The problem is not just technical — it’s cultural. Safety managers told FreightWaves that edited logs were being handled “overseas” as a routine business practice at some companies, and that internal audit trails clearly showed the tampering. “Drivers do what they’re allowed to do. Safety starts at the top,” one veteran safety leader said in explaining his resignation over the issue.

Why it matters now: the timing collides with peak-season theft risk. As the industry heads into November’s high‑pressure shipping weeks, security specialists are warning that cargo theft historically peaks in Q4 — and this year is no different. On Nov. 10, an industry alert urged drivers and dispatch to heighten vigilance around high‑value electronics and other fast‑resale goods, noting that smaller, high‑value items on multi‑stop routes are especially targeted. Weak compliance controls and edited logs don’t just skew rates; they can mask fatigue, extend operating windows and increase exposure precisely when thieves are most active.

Policy pressure is mounting alongside. Also on Nov. 10, national coverage highlighted trucking’s renewed push for a federal task force and a unified database to fight identity‑based fraud and strategic cargo theft. Industry leaders argued on air that fragmented enforcement and light penalties have emboldened organized rings, and called on Congress to advance measures that coordinate investigations and give prosecutors better tools. While that debate focuses on theft, the same identity and oversight gaps — from thin verification to inconsistent device auditing — are at the heart of the ELD controversy, carriers say.

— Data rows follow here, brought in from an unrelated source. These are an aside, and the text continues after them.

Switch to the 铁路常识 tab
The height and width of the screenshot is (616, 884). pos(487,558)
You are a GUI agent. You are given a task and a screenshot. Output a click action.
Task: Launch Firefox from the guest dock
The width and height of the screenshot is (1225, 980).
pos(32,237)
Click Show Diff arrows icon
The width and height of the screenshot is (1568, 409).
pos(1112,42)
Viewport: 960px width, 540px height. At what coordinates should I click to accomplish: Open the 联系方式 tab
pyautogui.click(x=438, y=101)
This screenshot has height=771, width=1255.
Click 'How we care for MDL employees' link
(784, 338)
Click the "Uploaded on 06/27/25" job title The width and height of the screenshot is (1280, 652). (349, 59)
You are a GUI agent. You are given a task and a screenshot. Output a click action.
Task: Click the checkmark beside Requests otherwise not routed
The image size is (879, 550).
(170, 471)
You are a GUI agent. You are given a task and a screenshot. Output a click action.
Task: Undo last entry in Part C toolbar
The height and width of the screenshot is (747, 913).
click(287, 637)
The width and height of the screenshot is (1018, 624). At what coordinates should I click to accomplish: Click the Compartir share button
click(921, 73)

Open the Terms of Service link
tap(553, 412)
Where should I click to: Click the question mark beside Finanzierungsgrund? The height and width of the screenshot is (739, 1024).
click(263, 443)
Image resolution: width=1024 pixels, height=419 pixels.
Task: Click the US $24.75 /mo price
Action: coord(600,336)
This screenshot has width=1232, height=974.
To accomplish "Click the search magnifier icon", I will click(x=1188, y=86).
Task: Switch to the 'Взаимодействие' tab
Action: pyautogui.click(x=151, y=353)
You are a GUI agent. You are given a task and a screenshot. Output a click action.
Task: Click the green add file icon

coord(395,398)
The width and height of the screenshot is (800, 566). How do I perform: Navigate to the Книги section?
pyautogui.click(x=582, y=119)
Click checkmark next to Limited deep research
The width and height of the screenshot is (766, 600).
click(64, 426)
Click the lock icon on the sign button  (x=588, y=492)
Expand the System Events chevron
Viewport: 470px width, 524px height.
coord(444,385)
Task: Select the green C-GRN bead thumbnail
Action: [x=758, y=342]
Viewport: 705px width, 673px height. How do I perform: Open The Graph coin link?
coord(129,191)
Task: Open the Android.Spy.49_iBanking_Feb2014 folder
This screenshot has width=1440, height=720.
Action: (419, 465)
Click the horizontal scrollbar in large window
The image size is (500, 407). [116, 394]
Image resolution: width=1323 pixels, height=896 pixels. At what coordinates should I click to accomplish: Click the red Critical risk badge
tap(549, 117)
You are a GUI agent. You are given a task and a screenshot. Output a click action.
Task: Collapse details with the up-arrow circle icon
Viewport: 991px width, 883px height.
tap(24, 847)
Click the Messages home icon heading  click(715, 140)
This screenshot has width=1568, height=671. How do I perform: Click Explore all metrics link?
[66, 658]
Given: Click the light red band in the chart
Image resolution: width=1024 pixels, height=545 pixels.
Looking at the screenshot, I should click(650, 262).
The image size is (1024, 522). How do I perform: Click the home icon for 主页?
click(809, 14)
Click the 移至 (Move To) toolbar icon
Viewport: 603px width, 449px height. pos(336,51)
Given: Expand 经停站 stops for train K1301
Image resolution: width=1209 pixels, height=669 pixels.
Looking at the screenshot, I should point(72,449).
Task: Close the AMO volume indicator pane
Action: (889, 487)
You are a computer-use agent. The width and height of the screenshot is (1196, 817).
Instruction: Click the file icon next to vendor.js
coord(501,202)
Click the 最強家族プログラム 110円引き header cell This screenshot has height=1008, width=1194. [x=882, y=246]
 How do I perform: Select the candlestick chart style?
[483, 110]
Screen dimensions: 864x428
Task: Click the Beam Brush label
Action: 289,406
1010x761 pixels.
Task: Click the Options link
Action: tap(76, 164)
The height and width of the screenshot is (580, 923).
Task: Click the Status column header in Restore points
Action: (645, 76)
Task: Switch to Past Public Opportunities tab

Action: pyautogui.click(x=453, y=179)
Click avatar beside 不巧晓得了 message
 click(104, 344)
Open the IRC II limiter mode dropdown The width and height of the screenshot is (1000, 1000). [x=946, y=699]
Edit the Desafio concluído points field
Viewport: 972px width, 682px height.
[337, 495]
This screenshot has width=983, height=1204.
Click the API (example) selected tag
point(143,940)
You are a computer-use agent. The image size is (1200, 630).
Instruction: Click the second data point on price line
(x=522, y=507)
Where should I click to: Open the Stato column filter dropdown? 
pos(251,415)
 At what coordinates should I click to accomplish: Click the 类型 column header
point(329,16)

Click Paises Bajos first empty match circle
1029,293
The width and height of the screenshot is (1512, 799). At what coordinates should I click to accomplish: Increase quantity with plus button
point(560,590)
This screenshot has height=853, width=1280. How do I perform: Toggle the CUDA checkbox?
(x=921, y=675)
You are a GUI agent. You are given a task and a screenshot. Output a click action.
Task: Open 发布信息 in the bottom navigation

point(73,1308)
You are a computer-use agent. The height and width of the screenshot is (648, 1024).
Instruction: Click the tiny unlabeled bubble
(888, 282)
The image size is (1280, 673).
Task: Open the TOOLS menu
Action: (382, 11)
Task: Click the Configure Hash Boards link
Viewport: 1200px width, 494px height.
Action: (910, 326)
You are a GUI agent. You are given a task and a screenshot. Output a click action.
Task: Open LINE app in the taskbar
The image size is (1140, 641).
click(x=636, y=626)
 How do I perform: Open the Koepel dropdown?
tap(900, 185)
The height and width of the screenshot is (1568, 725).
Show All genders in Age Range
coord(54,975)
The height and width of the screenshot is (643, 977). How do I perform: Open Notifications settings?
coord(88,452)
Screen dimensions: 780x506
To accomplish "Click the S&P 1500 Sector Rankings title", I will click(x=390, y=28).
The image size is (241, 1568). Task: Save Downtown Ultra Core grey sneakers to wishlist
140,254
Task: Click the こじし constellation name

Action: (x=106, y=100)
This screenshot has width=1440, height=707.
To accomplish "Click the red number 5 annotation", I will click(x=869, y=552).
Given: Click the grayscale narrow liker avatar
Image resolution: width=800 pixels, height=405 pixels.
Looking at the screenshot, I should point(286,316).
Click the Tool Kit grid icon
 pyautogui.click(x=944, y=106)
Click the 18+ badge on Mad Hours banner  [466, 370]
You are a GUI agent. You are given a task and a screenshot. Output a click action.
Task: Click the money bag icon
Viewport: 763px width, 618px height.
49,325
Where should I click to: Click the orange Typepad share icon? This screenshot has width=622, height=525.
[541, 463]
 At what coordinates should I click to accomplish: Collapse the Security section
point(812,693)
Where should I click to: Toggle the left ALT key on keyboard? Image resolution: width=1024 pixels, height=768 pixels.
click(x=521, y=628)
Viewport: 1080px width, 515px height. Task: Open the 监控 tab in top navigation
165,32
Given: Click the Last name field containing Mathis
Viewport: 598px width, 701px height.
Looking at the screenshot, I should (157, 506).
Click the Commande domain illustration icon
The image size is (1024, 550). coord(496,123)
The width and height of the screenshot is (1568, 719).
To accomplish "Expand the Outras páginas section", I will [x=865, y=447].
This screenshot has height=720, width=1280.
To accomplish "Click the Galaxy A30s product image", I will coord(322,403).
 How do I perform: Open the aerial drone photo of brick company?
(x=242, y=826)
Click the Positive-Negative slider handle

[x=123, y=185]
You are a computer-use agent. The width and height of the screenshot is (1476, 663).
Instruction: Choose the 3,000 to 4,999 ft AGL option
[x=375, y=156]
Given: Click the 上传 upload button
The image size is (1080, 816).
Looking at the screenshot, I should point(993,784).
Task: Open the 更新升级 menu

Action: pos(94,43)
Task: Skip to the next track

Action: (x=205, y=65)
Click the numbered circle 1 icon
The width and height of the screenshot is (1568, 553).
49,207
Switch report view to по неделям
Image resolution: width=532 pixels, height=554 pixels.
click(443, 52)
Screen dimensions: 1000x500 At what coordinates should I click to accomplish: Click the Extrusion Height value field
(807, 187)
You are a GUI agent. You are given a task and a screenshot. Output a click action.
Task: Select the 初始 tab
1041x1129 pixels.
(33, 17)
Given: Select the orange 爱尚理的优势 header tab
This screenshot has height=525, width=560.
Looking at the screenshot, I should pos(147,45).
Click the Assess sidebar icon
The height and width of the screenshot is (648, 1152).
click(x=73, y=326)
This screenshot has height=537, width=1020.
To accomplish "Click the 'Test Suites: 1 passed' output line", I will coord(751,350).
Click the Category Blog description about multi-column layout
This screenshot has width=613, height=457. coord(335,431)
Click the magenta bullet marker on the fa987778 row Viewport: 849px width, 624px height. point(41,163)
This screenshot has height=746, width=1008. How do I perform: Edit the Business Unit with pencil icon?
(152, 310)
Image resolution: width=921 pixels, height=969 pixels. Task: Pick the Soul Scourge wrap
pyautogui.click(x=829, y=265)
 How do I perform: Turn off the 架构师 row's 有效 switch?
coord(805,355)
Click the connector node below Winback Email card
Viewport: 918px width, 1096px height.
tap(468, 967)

Bottom line for carriers and brokers: in a soft market, edited logs undercut rates and erode trust; in a high‑risk season, they can also compound safety and liability. Until oversight is tightened and devices that enable concealment are forced out, fleets warn that compliant operators will keep paying twice — first at the bid board, then when a crash or a theft exposes the edits that shouldn’t have been possible in the first place.